Famed American Realist and Landscape Artist

By Margarita Karasoulas

With a skillful mastery of the American landscape and a deep devotion to American subjects, Homer’s works established him at the forefront of the realist tradition in the late 19th century. He is best remembered for his peaceful rural scenes, maritime views, and an unmatched command of the watercolor medium.

I. Biography
II. Chronology
III. Collections
IV. Exhibitions
V. Memberships
VI. Notes
VII. Suggested Resources


I. Biography

Winslow Homer is celebrated as a preeminent figure in American art, whose iconic works preserve an enduring vision of America in the 19th century. Born in Boston, Homer’s artistic talents were first nurtured by his mother, a talented watercolorist, and through an apprenticeship as a lithographer under the firm Bufford & Sons. In 1859, Homer moved to New York City, where he gained recognition as a freelance illustrator for popular publications including Harper’s Weekly and Ballou’s Pictorial. Homer’s tenure as an illustrator and the growing importance of photography is very clearly reflected in his art. Vivid outlines, simplified forms, and a direct, reportorial tendency figured prominently in his early works.

Beginning in 1861, Homer was commissioned by the Union Army to document the events of the Civil War. The works he executed during this period (1861-1866) signaled his trademark realist style and a rapid artistic maturation. Homer chose to depict scenes of camp life and soldiers rather than moments of battle, and it was during this time that he began to paint in oils. His famous work Prisoners from the Front (1866; Metropolitan Museum of Art, NY) achieved instant success and was exhibited at the National Academy of Design’s annual exhibit that year. Remarkably, Homer received no formal artistic training apart from several drawing classes and interactions with artists Frederick Rondel and Thomas Seir Cummings. After a year-long sojourn to Paris in 1866, Homer returned to New York where he was formally elected a full Academician at the National Academy of Design.

As reflected in a significant body of works, Homer’s art and travels are inextricably intertwined. During the late 1860s and 70s Homer traveled extensively throughout New England and the Hudson River Valley, trips that provided the impetus for many of his works. He visited, sketched and painted scenes from locales including the Catskill and Adirondack Mountains (New York), the White Mountains (New Hampshire), Gloucester, Massachusetts, Easthampton, NY, and Long Branch, NJ.

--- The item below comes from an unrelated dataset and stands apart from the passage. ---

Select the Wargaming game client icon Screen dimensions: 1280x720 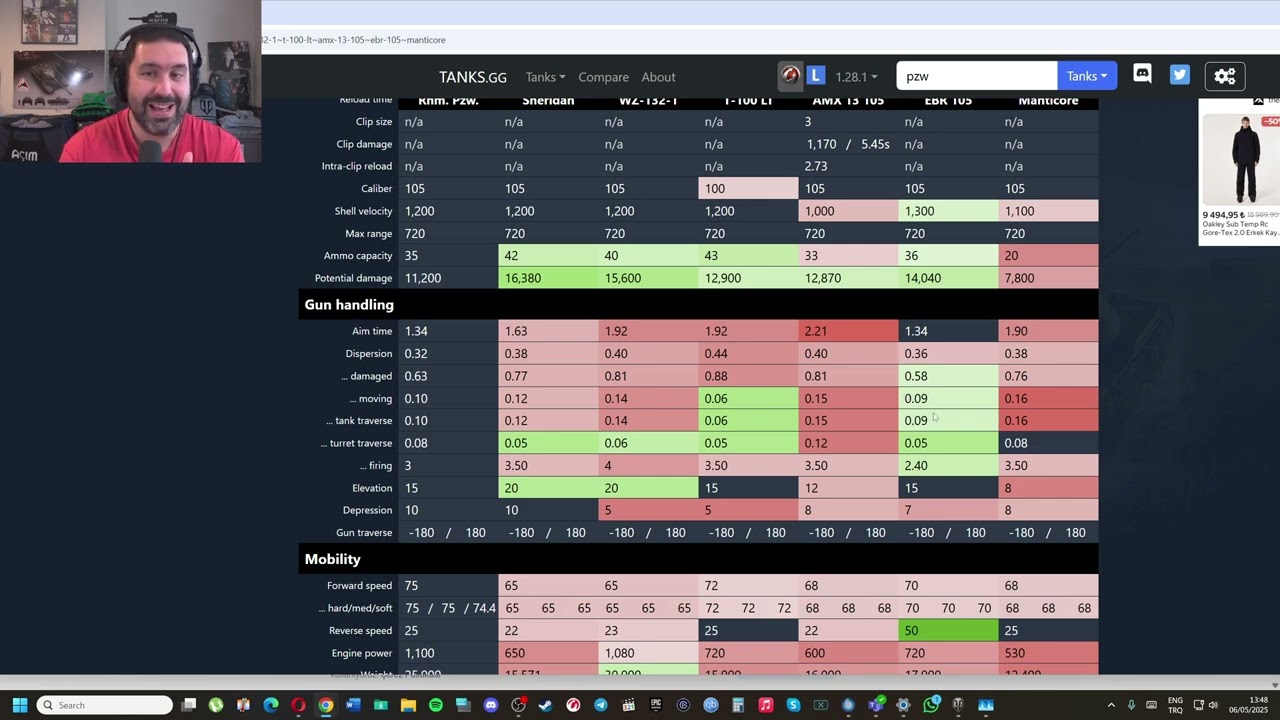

Unlike members of the Hudson River School, whose depictions of the natural world were hyper-realistic and idealized, Homer sought to convey the spontaneity and veracity of nature. In Homer’s landscapes, figures played an increasingly important role. He deliberately chose unpretentious subjects that represented a diverse range of people, melding together class, race and gender.4 Homer’s works during this period were typically charming genre scenes depicting childhood adventures and carefree women in leisure, although not all of his scenes were idyllic. Homer’s depictions of African Americans reveal his underlying views about social inequality and human vulnerability.5

In 1873, while in Gloucester, Massachusetts, Homer began using watercolor, a medium that he would quickly master. Homer was outspoken about his preference for a “picture composed and painted outdoors.” He said, “I couldn’t copy in a studio a picture made out-doors; I shouldn’t know where the colors came from, nor how to reproduce them. I couldn’t possibly do it”.6 Watercolors were particularly conducive to a freedom of style, experimentation, and a spontaneity that came from direct observation of nature.

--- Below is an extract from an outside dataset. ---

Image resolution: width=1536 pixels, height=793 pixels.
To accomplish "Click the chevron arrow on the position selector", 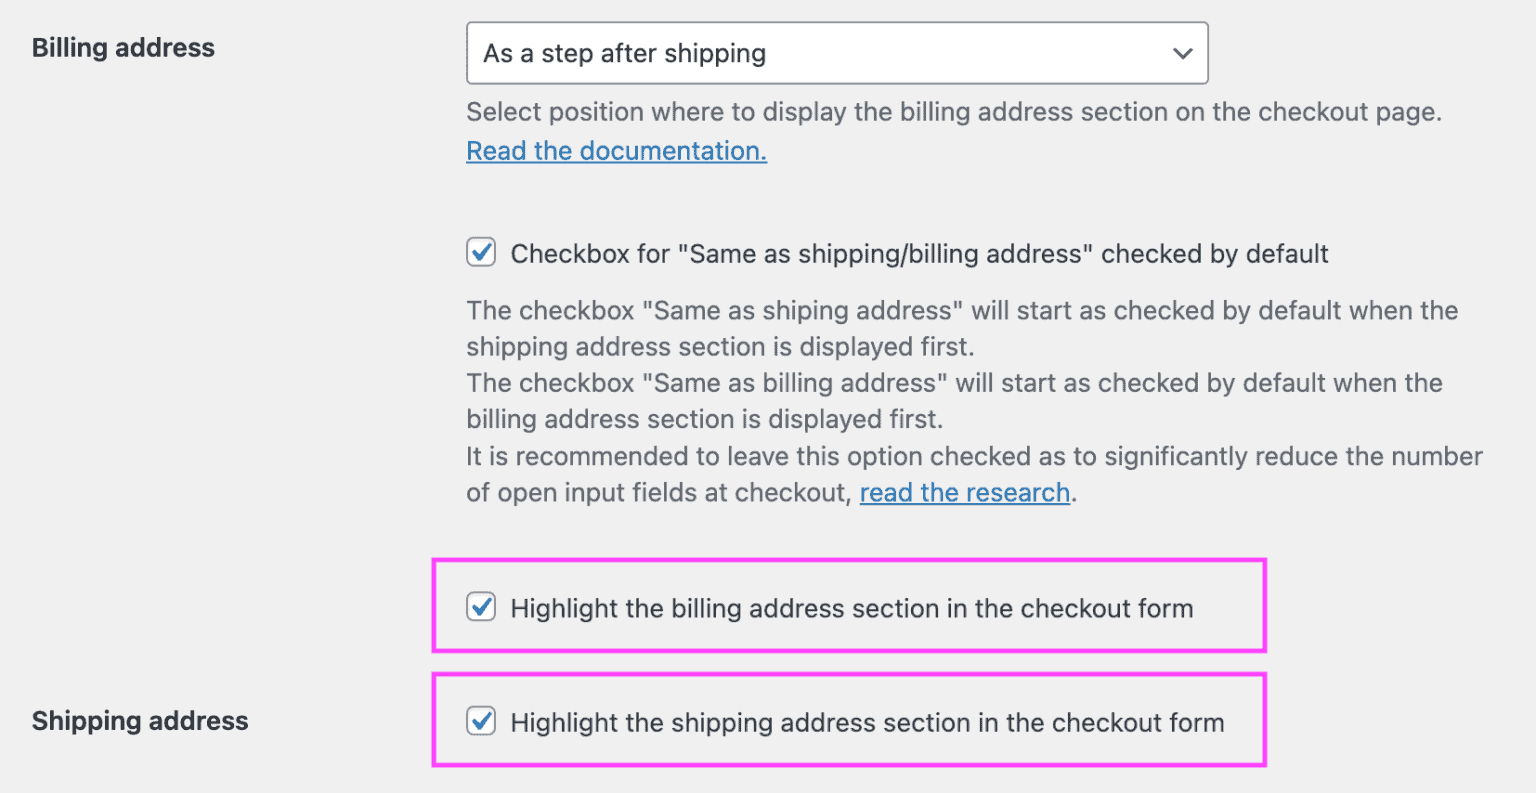I will pos(1183,53).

Homer’s artistic style would evolve drastically during his career and the 1880s marked a clear departure from his previous style and subject matter. Unlike the carefree spontaneity and provincial charm of his earlier works, his later works were more monumental, planned, and somber in tone. In 1882, Homer made a second trip to Europe and lived in the remote fishing village of Cullercoats on the North Sea for almost two years. There Homer worked almost exclusively in watercolor and the sea, storms, and shipwrecks became a predominant subject, with a particular focus on women. These maritime scenes were imbued with drama, illustrating themes of danger, heroism, isolation and ambiguity. Upon his return to the United States in 1883, Homer moved permanently from New York City to Prout’s Neck, Maine. Homer continued to explore high drama in the rugged, isolated views of the Maine coastal landscape and created poignant and harrowing portrayals of figures that were often powerless against nature, focusing specifically on men. The Life Line (1884; Philadelphia Museum of Art, PA) depicts a rescue scene and is considered one of the most quintessential works of the period.

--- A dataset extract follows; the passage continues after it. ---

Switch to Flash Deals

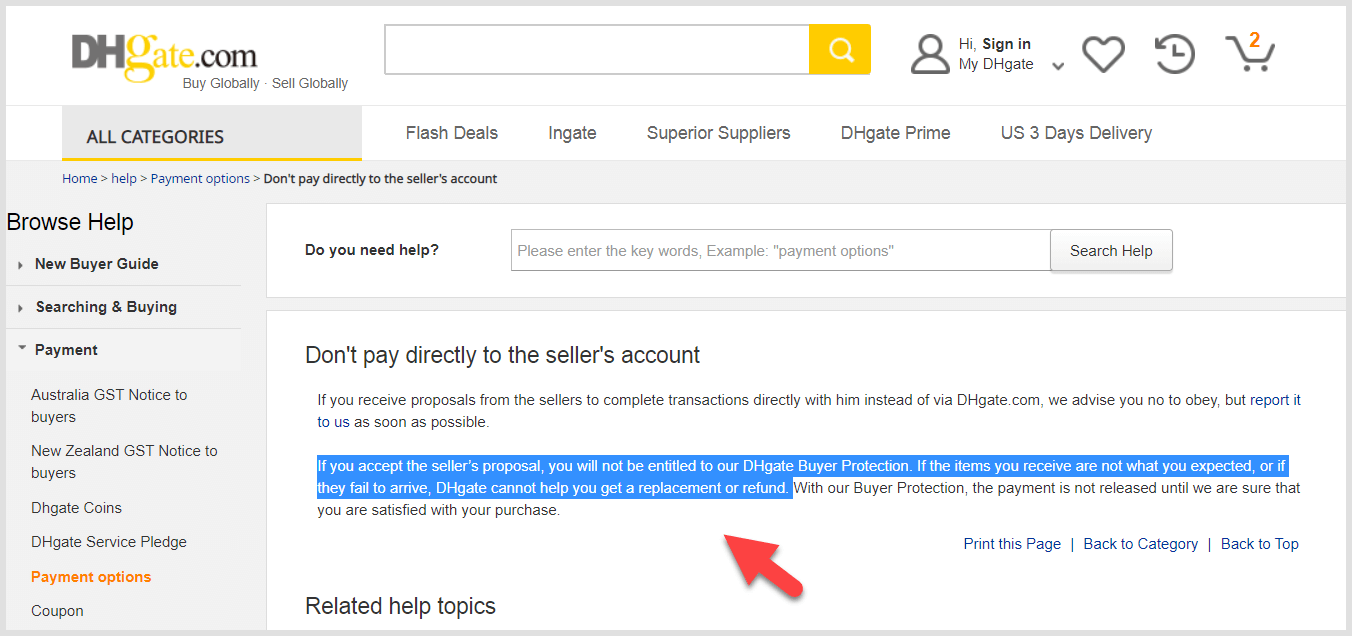point(451,132)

In December of 1884, Homer traveled to the Bahamas, where he captured images of sailors and fishermen, native inhabitants, and the exotic surrounding landscape, such as The Gulf Stream (1899, Metropolitan Museum of Art, NY). During the 1890s and 1900s he continued to paint in Prout’s Neck and visited the Adirondacks and other locations in the Caribbean briefly. He simplified his compositions to basic elements and depicted the most primal forces of nature, often abandoning human figures entirely, as seen in a series of works of waves crashing into jagged rock. These powerful and expressive final works stand at the apex of his career.

Throughout his life, Homer experimented with a variety of media including drawings, wood engravings, oil painting, and watercolor. His works illustrate a preference for purely American subjects and coincide with the national undercurrents of the times. The events of the Civil War, and a prior infatuation with European art and culture engendered an impulse to create art that was truly American in spirit.7 Homer’s images, however, were not conceived entirely without precedence. In America, Homer was influenced by the genre paintings of William Sidney Mount, the landscapes of the Hudson River School, and the realist tradition cultivated by his contemporaries Eastman Johnson and Thomas Eakins. In Europe, Homer looked to French models of art, particularly the realism of the Barbizon school, whose peasant scenes and agrarian landscapes paralleled his versions in the American countryside. Like the Impressionists, Homer was similarly inspired by the effects of light on form and an ephemeral depiction of nature.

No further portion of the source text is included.